*** RECORDS SHOWN Section Begins ***

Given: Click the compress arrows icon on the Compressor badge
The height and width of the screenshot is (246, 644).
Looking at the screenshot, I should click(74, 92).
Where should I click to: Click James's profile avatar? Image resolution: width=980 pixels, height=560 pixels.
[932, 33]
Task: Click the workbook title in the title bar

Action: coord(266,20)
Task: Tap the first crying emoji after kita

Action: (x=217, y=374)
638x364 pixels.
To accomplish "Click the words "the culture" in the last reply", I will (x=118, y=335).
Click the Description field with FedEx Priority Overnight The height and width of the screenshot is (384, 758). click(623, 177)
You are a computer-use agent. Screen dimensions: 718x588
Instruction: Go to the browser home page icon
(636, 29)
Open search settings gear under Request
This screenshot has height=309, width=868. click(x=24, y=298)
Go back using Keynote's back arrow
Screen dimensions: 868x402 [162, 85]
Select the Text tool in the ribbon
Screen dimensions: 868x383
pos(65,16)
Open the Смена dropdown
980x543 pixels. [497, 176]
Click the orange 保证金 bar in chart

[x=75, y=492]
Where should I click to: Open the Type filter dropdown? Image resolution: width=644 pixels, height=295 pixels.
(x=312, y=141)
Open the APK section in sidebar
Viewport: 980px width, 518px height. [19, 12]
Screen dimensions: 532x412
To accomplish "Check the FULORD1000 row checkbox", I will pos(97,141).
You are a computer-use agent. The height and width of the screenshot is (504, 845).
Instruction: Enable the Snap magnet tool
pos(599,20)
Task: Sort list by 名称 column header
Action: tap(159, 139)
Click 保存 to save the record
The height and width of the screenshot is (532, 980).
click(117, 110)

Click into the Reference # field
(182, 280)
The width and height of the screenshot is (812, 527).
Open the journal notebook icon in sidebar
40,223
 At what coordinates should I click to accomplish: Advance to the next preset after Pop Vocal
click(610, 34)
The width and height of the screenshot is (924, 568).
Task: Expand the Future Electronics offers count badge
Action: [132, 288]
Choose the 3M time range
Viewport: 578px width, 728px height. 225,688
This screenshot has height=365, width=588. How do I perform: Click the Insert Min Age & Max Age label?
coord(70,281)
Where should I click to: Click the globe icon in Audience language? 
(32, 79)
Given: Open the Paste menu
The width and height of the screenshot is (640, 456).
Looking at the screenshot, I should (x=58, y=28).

*** RECORDS SHOWN Section Ends ***

INSTRUCTIONS FOR THE TASK »
The word "Given" is the filter: copy every line of the listing above that contains it.

WRITTEN SOLUTION »
Given: Click the compress arrows icon on the Compressor badge
Given: Open the Paste menu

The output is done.